Mütefekkiri Ağca olanın…

Hiç tanımadığı, hiçbir şahsi husumetinin olmadığı, sadece gazetecilik yapan bir adamı, Abdi İpekçi’yi kimden aldığı belli olmayan bir emirle sokak ortasında öldürdü.

Yakalandı.

Maltepe Askerî Cezaevi’ne koyuldu.

Kendisine emir vererek gazeteciyi öldürtenler bir kez daha devreye girdi.

Cezaevinden kaçırdılar.

Ortadan kayboldu.

Yurt dışına kaçtığı söylendi.

Sonra Vatikan’da ortaya çıktı.

Elinde yine silah vardı.

Kalabalığın içinden silahı doğrulttu ve Hristiyan aleminin, Katolikliğin ruhani lideri Papa’yı vurdu.

Niyeti öldürmekti ama başaramadı.
--*--
**Yapılacaklar:**
• 1. Suikastleri anlatan metne göre Vatikan'da kim vuruldu?
• 2. Suikastleri anlatan metni son cümlesinden sonra kaldığı yerden sürdürün.

**Kayıtlı Bilgiler:**
--*--
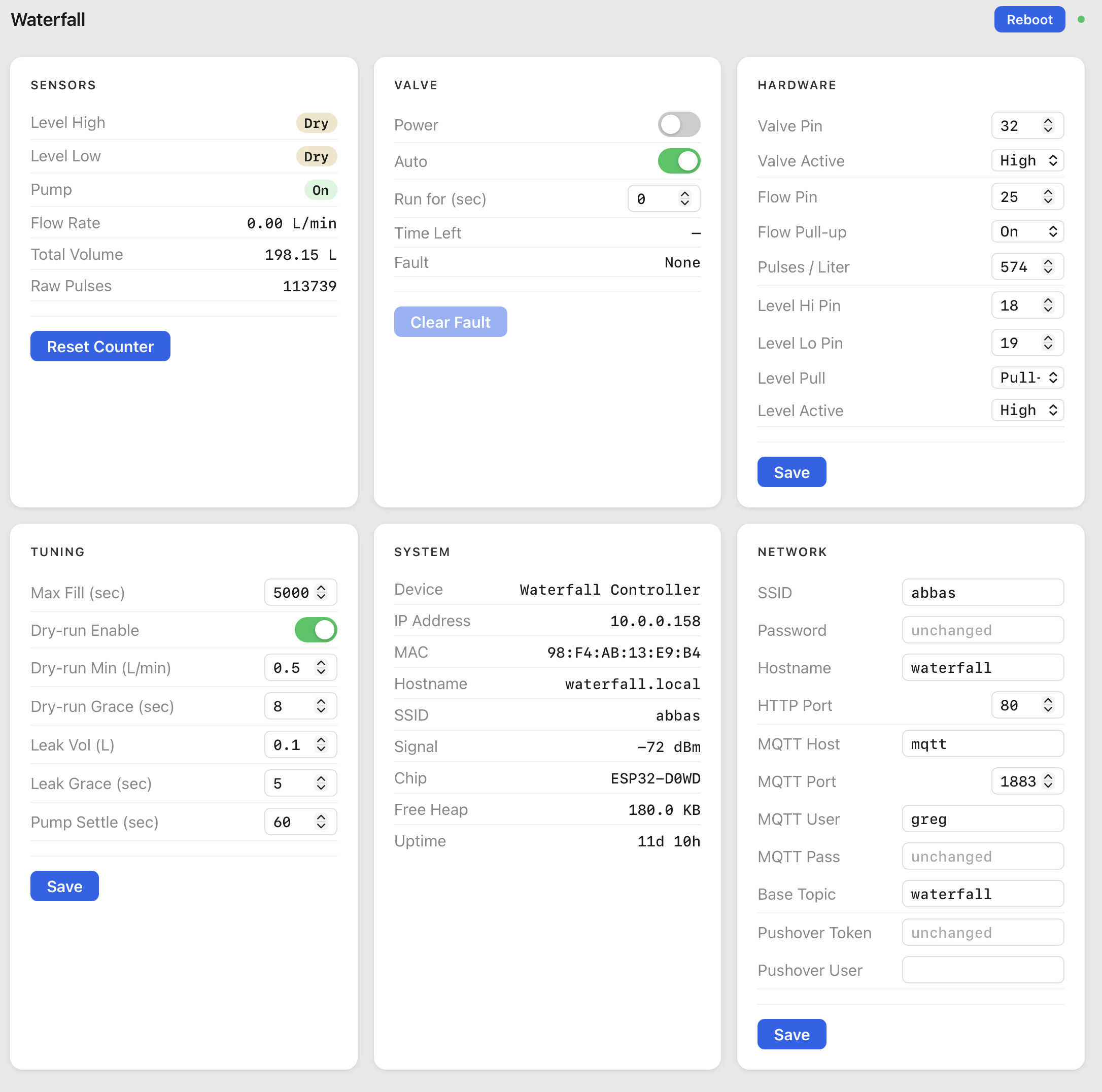
Task: Expand the Level Pull dropdown
Action: (1027, 377)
--*--
**Beklenen Yanıtlar:**
• 1. Hristiyan aleminin, Katolikliğin ruhani lideri Papa vuruldu.

• 2.
Papa ağır yaralı olarak kurtuldu. Uzun bir tedaviden sonra işinin başına döndü, daha yıllarca yaşadı.

Bunu yakaladılar ve hapse tıktılar.

Papa’yı vurma emrini kimden aldığı hiç ortaya çıkmadı.

İhale Bulgar Gizli Servisi’nin üzerine kaldı ama daha çok Batılı bir servisin yaptırdığına inanılıyordu.

İtalya’da cezaevinde yatarken tövbekar olduğu söylendi. Islah olduğu zannedildi. Papa ziyaret etti.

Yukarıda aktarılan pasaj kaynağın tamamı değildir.